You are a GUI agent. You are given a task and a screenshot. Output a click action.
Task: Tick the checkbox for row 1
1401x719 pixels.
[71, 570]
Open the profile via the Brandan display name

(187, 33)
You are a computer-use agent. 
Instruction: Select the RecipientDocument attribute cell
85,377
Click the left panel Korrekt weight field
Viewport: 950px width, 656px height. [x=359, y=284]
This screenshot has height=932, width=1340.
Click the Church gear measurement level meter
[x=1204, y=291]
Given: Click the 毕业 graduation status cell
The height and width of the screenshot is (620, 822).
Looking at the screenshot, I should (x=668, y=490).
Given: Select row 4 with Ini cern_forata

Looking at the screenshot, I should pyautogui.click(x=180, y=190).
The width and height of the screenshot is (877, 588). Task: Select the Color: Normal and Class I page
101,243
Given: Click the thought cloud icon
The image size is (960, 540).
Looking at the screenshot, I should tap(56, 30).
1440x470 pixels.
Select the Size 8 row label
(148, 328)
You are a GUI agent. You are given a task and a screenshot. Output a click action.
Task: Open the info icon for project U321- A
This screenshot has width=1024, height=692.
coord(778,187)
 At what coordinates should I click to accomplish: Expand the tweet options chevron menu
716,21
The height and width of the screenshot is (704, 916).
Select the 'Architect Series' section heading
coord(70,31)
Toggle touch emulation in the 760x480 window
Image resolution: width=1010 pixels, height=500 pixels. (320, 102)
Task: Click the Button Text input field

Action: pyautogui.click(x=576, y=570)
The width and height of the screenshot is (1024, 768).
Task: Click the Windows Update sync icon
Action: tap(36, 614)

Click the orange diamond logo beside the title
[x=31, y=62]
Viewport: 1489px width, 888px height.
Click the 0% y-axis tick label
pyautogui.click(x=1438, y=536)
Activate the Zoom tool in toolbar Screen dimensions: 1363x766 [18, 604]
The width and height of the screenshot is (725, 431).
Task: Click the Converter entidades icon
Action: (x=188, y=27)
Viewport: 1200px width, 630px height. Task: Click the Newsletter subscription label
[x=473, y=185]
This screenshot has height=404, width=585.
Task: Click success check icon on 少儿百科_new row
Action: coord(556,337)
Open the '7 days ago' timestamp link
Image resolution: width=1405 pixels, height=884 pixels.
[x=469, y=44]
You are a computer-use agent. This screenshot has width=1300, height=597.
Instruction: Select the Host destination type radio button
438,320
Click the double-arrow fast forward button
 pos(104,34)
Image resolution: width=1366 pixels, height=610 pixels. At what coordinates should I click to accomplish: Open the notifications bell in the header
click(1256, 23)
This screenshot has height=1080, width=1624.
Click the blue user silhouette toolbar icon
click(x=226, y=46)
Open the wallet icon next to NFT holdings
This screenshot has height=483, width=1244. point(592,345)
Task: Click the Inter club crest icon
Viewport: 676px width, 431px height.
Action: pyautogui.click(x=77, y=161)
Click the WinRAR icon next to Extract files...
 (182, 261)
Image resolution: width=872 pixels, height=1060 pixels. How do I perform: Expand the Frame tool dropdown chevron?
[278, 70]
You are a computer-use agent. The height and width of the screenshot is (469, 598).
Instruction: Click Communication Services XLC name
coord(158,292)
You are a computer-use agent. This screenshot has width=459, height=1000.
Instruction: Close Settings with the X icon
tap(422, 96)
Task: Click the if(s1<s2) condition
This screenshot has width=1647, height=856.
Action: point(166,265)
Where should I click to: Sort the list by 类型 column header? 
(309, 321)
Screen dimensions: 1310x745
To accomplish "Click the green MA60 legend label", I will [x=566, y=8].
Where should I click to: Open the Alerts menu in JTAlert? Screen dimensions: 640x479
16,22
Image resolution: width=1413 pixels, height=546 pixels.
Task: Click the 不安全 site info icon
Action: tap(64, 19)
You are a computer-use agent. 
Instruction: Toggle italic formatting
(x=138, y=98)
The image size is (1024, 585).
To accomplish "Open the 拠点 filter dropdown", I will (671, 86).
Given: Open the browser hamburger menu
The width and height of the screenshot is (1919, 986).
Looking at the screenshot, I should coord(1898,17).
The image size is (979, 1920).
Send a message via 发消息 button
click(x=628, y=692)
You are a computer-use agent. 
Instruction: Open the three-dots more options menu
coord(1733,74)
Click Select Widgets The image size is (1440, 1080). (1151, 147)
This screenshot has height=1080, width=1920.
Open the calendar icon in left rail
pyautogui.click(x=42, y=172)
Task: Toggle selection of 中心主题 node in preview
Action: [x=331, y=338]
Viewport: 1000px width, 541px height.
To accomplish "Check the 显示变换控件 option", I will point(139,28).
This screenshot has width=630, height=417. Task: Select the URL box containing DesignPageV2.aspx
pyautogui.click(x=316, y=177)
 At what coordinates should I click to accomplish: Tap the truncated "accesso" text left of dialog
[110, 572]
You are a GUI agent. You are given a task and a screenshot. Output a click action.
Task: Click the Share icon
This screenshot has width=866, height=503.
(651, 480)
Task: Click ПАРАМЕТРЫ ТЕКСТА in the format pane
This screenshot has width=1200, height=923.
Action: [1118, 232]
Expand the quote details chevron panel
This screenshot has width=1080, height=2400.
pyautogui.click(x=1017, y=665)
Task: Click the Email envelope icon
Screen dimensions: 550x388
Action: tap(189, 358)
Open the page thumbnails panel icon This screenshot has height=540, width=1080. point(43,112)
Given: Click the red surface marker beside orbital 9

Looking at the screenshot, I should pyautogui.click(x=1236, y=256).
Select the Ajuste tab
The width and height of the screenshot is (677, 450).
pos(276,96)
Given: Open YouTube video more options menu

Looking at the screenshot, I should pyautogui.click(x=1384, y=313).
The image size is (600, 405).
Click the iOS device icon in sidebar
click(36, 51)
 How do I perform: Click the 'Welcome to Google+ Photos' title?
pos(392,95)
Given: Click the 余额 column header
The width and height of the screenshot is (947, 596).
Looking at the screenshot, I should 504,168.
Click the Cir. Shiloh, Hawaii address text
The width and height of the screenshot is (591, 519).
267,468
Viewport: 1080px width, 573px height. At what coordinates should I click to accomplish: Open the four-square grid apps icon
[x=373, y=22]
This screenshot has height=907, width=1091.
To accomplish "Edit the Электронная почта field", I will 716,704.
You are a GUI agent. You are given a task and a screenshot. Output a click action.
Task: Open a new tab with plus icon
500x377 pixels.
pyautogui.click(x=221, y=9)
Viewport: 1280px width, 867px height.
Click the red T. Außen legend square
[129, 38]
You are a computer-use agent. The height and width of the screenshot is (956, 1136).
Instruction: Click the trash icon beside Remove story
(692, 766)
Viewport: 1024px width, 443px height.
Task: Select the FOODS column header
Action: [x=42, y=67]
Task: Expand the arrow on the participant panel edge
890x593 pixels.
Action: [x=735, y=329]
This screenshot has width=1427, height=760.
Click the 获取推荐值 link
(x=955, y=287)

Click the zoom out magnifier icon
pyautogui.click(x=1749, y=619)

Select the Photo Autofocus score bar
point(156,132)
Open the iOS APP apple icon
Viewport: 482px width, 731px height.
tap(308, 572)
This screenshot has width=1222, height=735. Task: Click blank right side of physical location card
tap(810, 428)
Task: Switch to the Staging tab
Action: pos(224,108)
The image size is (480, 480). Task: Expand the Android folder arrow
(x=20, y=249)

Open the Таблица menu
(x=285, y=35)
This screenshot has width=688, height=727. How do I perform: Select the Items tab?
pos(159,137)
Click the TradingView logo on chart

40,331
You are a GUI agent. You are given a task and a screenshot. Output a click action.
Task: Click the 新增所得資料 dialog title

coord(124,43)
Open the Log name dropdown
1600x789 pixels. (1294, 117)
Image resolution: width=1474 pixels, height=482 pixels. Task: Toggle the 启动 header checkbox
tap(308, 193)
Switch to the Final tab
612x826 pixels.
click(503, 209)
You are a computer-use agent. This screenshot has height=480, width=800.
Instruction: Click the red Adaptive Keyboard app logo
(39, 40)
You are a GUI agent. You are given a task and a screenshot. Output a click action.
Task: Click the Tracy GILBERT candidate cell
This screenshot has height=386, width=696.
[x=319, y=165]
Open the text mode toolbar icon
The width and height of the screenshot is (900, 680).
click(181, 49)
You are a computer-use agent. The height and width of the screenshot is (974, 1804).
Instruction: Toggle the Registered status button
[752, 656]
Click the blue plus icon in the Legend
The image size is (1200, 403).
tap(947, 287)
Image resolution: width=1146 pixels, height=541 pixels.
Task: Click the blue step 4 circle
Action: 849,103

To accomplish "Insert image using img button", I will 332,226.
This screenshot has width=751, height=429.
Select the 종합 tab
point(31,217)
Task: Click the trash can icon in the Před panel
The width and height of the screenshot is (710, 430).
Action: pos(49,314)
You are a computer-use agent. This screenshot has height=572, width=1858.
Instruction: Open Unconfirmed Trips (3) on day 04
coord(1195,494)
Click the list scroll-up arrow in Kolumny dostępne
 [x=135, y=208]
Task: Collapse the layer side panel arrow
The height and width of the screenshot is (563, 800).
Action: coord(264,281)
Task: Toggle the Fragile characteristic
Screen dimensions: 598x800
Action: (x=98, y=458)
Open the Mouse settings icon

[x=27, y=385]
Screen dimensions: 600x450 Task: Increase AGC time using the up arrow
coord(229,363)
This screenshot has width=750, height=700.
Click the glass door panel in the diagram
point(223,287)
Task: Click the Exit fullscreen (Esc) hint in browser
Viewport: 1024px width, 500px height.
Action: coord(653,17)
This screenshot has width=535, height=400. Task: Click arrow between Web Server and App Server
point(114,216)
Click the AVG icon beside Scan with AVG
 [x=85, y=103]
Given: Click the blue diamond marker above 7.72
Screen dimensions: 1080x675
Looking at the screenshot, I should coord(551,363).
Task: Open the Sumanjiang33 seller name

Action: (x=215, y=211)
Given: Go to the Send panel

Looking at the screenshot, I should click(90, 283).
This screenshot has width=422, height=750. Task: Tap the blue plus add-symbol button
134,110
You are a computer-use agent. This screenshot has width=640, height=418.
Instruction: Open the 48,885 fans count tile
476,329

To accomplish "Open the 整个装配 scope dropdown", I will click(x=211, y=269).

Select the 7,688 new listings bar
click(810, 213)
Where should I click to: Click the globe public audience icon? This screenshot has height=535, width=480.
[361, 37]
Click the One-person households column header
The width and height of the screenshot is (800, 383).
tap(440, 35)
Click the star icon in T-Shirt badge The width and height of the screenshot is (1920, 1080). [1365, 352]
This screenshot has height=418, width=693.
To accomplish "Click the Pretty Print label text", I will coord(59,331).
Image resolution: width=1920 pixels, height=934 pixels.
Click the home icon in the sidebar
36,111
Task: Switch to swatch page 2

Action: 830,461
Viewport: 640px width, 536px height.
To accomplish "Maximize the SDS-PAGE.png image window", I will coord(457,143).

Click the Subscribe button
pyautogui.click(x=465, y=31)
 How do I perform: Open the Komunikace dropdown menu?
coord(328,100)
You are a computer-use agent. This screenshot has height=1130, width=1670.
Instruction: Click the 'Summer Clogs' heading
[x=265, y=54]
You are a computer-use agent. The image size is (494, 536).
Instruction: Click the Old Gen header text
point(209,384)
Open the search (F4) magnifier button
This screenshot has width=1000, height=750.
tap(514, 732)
——————
> Task objective: From the material above, set down exactly the lines between the line holding "This screenshot has width=751, height=429." and the line holding "has height=572, width=1858.", inclusive. Include nothing else.

> Result:
This screenshot has width=751, height=429.
Select the 종합 tab
point(31,217)
Task: Click the trash can icon in the Před panel
The width and height of the screenshot is (710, 430).
Action: pos(49,314)
You are a computer-use agent. This screenshot has height=572, width=1858.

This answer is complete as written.